Beijing’s foreign affairs office in Hong Kong said on Thursday that China had “diplomatic authority” to retaliate over what it saw as a suppression of Chinese media outlets in the US. The office told the Foreign Correspondents’ Club (FCC) to “distinguish right from wrong,” after the club said journalists in the city were facing “highly unusual” delays in work visa applications.
In a statement issued on Thursday, the Office of the Commissioner of the Ministry of Foreign Affairs in Hong Kong accused Washington of ramping up “political suppression” of Chinese media outlets. The office said actions taken by the US had disrupted normal journalistic activities and were motivated by a “Cold War mentality” and “ideological biases.”
“While proclaiming itself as a champion of the freedom of the press, the US keeps obstructing Chinese media from doing their job, laying bare its hypocrisy, double standards and hegemonic bullying,” the statement read.

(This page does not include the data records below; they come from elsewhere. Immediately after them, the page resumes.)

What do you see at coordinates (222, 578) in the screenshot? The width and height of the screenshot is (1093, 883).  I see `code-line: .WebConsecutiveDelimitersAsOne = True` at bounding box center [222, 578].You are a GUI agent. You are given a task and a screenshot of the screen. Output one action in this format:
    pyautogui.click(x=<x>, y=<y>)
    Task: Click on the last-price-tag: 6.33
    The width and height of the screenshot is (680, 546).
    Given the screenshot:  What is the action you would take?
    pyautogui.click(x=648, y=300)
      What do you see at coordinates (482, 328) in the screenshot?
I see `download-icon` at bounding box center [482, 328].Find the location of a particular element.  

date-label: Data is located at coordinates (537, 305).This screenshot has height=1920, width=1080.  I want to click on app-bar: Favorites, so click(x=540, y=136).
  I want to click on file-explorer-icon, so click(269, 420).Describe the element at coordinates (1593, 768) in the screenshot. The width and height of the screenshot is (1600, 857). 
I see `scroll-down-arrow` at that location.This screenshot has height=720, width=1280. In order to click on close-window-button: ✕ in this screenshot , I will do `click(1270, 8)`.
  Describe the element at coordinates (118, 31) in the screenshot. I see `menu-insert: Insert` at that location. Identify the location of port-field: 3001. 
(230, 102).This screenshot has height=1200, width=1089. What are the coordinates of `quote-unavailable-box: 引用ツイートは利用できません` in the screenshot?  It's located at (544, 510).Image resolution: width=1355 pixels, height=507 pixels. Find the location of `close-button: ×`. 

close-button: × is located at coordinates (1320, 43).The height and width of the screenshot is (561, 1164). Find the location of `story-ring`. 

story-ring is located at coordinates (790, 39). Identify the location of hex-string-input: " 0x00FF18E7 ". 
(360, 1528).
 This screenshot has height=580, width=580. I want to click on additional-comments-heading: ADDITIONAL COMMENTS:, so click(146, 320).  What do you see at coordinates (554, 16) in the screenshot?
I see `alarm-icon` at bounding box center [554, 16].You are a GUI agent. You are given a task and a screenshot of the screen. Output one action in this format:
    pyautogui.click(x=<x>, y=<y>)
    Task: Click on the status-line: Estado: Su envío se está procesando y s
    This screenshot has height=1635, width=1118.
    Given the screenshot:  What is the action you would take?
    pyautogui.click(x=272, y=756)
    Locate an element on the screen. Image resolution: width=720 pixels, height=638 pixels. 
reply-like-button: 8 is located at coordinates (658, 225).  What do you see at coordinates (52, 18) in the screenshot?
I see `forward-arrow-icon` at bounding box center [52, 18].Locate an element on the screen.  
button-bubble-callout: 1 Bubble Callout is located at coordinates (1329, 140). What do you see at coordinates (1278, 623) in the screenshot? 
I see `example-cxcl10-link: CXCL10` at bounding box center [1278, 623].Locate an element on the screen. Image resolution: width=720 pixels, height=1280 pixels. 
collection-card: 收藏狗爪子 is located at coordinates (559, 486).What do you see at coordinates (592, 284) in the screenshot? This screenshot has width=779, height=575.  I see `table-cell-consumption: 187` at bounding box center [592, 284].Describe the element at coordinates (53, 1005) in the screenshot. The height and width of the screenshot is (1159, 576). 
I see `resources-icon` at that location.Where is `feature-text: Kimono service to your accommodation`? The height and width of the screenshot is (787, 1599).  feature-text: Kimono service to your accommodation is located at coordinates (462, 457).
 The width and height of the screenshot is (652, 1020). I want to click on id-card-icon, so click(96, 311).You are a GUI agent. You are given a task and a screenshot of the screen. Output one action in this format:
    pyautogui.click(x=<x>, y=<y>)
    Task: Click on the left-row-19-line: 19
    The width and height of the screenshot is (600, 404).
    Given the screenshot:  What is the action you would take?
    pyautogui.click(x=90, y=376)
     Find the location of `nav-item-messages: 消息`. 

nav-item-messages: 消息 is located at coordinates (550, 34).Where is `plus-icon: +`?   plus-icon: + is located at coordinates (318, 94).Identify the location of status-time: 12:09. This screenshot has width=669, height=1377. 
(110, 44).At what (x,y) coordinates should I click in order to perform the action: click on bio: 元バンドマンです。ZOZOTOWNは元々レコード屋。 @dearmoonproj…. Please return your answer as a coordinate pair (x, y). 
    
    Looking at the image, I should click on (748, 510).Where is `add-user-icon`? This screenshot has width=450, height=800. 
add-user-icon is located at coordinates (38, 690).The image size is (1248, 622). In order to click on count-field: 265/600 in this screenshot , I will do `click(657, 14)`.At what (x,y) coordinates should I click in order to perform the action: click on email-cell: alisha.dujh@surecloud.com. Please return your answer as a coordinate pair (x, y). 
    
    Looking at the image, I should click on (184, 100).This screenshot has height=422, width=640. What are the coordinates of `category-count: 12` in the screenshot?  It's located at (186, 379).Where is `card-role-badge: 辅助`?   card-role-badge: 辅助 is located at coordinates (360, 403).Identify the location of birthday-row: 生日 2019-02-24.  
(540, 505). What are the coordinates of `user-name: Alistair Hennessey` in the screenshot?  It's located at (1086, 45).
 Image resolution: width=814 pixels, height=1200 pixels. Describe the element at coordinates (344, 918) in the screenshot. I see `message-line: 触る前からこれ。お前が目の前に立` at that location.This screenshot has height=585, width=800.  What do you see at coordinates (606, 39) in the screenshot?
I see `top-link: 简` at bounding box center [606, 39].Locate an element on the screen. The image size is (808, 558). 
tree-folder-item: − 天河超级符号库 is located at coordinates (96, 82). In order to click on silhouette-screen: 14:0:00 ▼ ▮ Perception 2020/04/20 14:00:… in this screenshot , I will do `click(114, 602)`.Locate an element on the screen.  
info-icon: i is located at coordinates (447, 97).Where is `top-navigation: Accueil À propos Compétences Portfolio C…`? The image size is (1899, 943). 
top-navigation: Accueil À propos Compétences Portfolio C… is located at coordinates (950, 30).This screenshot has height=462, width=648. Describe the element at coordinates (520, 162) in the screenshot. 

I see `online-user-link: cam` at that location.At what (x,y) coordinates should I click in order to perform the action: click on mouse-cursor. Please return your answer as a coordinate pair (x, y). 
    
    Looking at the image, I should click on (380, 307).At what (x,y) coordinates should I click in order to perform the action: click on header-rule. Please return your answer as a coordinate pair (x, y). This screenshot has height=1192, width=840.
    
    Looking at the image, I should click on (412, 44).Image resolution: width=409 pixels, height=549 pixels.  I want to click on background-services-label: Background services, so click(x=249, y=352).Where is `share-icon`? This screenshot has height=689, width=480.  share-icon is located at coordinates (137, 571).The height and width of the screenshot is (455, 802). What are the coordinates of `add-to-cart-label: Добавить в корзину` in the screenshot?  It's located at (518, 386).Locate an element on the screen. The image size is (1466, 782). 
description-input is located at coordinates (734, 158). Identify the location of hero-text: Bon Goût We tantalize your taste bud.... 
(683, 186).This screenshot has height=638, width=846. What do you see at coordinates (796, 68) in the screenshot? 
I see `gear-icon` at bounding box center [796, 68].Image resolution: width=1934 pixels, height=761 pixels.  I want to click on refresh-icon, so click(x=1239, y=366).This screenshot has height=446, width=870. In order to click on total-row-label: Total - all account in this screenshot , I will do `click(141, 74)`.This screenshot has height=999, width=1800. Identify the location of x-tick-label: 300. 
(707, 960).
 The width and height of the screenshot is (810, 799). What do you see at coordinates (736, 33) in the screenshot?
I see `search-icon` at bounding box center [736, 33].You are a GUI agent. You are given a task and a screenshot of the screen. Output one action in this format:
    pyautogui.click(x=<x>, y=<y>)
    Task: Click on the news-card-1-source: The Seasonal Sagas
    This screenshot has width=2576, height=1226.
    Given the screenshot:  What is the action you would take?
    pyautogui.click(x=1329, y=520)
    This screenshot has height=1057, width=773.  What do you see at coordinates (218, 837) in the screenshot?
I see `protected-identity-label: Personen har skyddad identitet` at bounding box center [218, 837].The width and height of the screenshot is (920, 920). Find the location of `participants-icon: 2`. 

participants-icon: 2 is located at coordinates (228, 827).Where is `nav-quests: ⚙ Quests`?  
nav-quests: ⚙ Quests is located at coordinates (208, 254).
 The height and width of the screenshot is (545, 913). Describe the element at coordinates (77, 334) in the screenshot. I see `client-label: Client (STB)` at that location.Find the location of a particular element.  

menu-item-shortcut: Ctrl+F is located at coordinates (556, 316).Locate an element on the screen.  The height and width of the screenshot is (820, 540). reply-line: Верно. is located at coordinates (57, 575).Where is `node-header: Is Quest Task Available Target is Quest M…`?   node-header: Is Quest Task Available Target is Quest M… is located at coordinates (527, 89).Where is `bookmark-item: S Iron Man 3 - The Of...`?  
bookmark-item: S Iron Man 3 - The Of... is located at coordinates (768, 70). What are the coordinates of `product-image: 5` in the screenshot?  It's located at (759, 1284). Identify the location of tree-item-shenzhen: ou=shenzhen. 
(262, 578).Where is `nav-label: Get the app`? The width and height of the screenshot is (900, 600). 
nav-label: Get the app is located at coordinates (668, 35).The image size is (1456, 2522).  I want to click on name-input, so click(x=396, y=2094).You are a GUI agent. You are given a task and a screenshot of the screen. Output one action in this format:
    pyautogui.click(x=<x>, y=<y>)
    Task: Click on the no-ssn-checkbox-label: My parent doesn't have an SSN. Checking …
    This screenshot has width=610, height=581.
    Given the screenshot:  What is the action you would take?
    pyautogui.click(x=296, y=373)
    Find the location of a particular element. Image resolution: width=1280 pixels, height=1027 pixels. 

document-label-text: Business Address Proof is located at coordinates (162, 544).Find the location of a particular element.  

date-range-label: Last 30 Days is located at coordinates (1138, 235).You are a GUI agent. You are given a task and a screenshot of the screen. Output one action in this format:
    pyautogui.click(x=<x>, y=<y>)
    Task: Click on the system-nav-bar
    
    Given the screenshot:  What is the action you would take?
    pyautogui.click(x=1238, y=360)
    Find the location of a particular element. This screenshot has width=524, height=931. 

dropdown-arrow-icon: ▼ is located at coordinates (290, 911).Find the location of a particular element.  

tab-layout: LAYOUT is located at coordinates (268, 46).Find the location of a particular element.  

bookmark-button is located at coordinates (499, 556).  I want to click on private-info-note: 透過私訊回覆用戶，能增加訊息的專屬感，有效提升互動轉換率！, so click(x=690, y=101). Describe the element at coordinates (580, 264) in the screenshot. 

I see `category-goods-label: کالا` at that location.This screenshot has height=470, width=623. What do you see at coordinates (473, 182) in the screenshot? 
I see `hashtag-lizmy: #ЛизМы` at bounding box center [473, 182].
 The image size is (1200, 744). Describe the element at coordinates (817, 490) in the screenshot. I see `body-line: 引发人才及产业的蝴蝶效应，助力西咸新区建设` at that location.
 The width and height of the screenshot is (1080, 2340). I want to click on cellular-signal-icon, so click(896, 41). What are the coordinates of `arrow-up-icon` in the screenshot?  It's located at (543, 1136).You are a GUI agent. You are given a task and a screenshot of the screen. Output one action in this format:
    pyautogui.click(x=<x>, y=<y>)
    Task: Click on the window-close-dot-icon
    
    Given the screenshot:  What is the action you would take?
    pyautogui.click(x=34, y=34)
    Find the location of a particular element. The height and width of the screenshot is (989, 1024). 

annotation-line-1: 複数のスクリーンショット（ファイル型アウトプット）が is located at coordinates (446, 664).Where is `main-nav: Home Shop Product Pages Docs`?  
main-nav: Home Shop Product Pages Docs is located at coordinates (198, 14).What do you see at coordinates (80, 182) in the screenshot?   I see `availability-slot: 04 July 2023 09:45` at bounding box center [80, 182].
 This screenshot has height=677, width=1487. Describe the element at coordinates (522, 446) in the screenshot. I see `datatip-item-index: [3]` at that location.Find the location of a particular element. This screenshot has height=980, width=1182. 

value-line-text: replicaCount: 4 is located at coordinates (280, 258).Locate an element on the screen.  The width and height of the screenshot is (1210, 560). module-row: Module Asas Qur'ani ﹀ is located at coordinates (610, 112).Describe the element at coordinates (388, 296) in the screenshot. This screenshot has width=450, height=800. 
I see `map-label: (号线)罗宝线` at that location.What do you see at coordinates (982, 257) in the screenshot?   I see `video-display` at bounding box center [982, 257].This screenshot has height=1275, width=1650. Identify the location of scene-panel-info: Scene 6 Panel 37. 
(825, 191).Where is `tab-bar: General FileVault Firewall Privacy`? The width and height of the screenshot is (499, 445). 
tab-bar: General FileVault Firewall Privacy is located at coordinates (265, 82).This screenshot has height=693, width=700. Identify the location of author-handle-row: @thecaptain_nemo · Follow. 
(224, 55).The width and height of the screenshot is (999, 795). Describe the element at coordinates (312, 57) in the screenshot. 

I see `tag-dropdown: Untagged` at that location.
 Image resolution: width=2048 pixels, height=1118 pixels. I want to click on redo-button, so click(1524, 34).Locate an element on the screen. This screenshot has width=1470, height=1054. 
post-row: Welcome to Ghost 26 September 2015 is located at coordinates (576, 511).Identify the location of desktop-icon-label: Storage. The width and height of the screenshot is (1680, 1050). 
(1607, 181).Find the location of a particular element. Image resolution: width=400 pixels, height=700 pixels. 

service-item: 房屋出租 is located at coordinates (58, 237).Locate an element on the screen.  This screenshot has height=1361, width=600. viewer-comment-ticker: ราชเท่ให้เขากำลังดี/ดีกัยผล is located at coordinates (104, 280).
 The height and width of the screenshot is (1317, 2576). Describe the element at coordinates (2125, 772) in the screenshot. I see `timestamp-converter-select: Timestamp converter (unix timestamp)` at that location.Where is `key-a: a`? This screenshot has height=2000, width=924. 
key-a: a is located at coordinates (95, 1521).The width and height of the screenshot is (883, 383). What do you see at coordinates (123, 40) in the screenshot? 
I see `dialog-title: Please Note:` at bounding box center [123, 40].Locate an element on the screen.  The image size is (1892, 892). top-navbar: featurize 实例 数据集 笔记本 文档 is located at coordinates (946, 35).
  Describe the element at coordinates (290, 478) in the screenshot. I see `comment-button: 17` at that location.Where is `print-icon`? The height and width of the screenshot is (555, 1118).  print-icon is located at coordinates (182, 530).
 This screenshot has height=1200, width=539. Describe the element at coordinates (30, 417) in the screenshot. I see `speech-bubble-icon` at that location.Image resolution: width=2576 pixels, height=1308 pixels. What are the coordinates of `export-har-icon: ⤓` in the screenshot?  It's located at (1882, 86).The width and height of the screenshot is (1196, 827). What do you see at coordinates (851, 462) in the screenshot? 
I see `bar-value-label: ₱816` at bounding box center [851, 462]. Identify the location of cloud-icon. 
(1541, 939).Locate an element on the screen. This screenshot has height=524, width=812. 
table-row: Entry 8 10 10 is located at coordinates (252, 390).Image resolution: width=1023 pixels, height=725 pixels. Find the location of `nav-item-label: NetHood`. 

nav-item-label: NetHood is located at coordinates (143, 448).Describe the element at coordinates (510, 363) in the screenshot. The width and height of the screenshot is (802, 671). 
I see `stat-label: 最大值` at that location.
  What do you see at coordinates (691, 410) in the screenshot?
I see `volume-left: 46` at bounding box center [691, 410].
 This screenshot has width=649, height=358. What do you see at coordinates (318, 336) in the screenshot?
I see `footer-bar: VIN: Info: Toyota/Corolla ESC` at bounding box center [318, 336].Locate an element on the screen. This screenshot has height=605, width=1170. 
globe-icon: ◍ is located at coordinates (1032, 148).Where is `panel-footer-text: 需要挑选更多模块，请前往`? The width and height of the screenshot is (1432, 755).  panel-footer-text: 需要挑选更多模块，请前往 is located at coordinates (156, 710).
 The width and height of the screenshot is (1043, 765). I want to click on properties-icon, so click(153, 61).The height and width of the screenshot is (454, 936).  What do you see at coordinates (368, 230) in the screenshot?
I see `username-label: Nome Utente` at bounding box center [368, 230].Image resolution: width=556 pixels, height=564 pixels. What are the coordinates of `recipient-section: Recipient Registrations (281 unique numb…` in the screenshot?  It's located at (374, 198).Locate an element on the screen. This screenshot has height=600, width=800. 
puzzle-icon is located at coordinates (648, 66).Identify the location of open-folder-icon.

Most western media outlets are censored in mainland China, where foreign reporters often face visa denials, surveillance and harrassment.
Beijing warned that, if the US insisted on “going down the wrong path,” China will take countermeasures to safeguard its rights and interests. It added that press freedom and freedom of speech would be protected under Hong Kong’s national security law, but such freedoms should be exercised within legal boundaries.
“[M]edia outlets are not free from law anywhere in the world,” it said.
The Chinese foreign ministry office’s remarks came shortly after the FCC called on China and the US to stop using work visas for journalists as a “weapon” in international disputes.
The club criticised Beijing as being “unfair and self-defeating” in holding reporters responsible for actions taken by US President Donald Trump’s administration. It also condemned the US for placing “punitive” restrictions on Chinese journalists whom they described as being singled out “unjustifiably.”
“This downward spiral of retaliatory actions aimed at journalists helps no one, not least of all the public that needs accurate, professionally produced information now more than ever,” the FCC wrote.
Multiple international outlets such as The New York Times, AFP, CNN, the Wall Street Journal, Bloomberg and the Financial Times have regional offices in Hong Kong. Last month, Chris Buckley of the New York Times was denied a visa without explanation and was forced to leave the city. The Times said it would shift a third of its staff in Hong Kong to Seoul, South Korea.
The Immigration Department has refused to explain the months-long hold-up in granting work visas to foreign journalists. The department told HKFP that the processing time of each application would depend on individual “merits and circumstances.”